Pros: Human-looking people in their advertisements
Cons: Take a number, be a number.
After four or five years of doing business with Webster, including a checking account and home equity loan, I can confidently say they are one of the most unpleasant financial instutitons I've ever worked with.
You cannot talk to any of them on a human-tohuman basis. You will get scripts of rules and financial product offerings in reply. The training they give their footsoliders is laughably bad. You can hear the scripts being repeated. I can only conclude they pay poorly and train poorly and so end up with employees who have no clue what they're doing and really don't care.
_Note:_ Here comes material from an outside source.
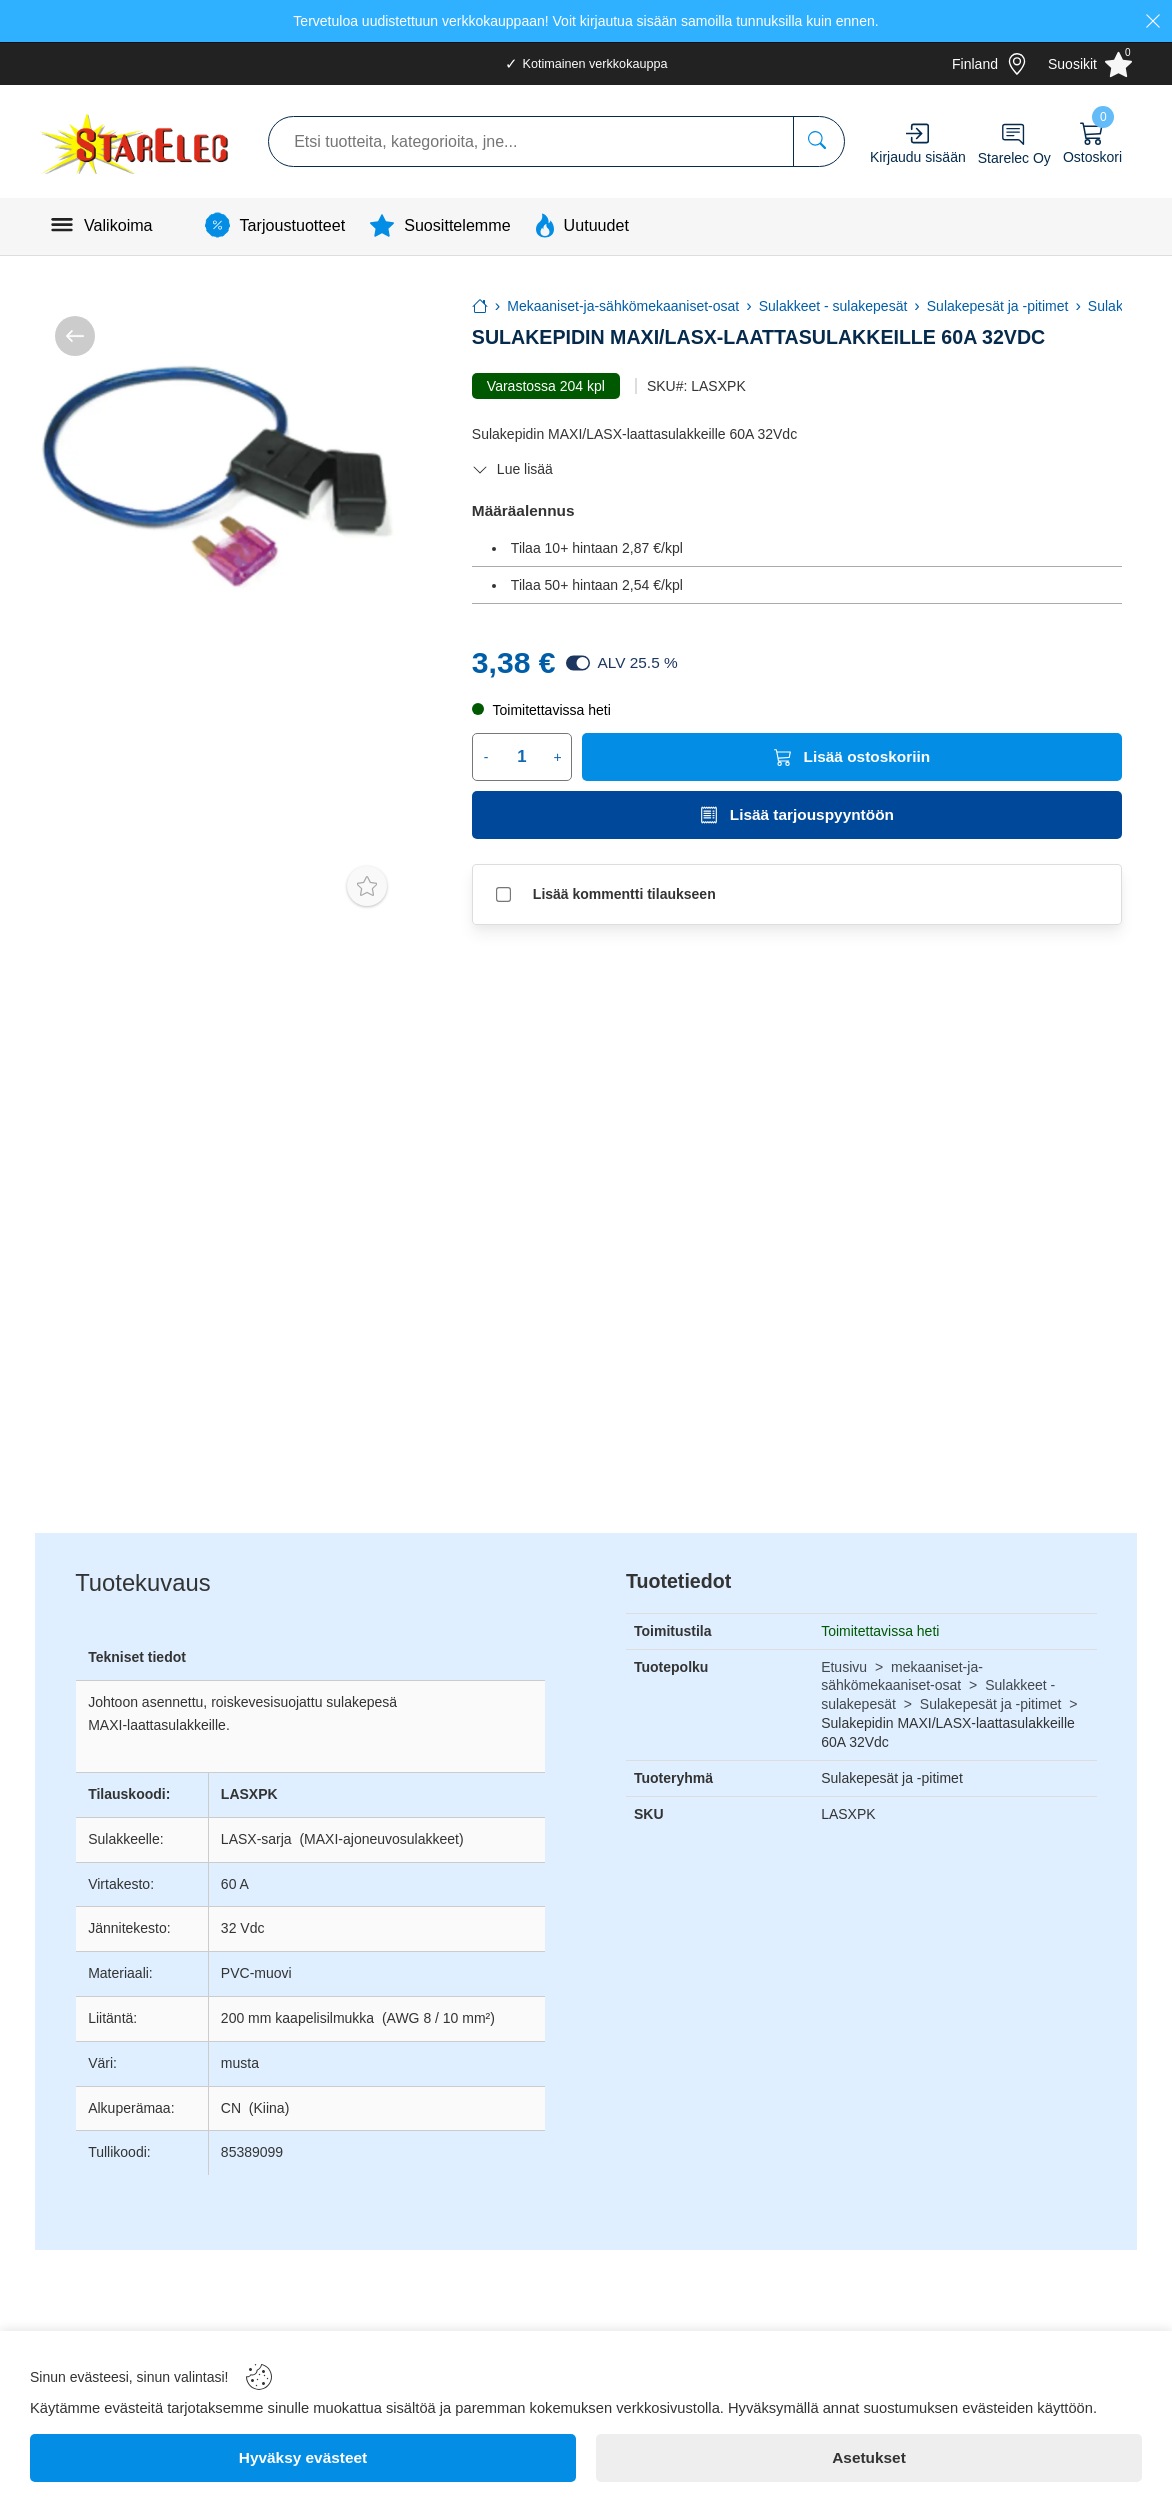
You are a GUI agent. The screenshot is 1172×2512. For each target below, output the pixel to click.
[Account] (917, 133)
Then it seems that their growth strategy is to beat their customers a little harder so more money comes out of them a little faster. I have felt a bit like a piñata when reading my monthly statements from them.
If you complains, well, Wesbter's reply is to show you the newly written rule book, the one they wrote to get more money out of you. And if they do anything sleazy, well, refer back to the rules we wrote that let them be sleazy. Oh, then they'll offer you another financial product, which just seems like such an odd way to handle an upset customer. But I guess that's in their script.
They also seem to think that the best way to deal with complaints is to tell the customer how wrong they are. Reasonable, respectful questions are handled with a reading of the rules and, well, those are the rules. If you become upset, they read the rules louder until you submit. The idea that they might want to understand what went wrong is just not in the script.
I have three credit cards. When I have a problem or a question, they help me understand and come up with a solution in a friendly tone of voice. perhaps its the weather in India that makes them happy and helpful. Conencticut does get cold in the winter, but I've never heard of it producing brain freeze before.
To Webster their customers are simply sources of revenue, and the idea we're human beings who might want to be treated as such--maybe with some respect--is both alien and offensive to their corporate philoshopy as it might just dent profits. So they just didn't include it in their training manual.
While banks are getting a bad rap out there these days, some of them are run by competent people who are allowed to speak to you like a fellow human being.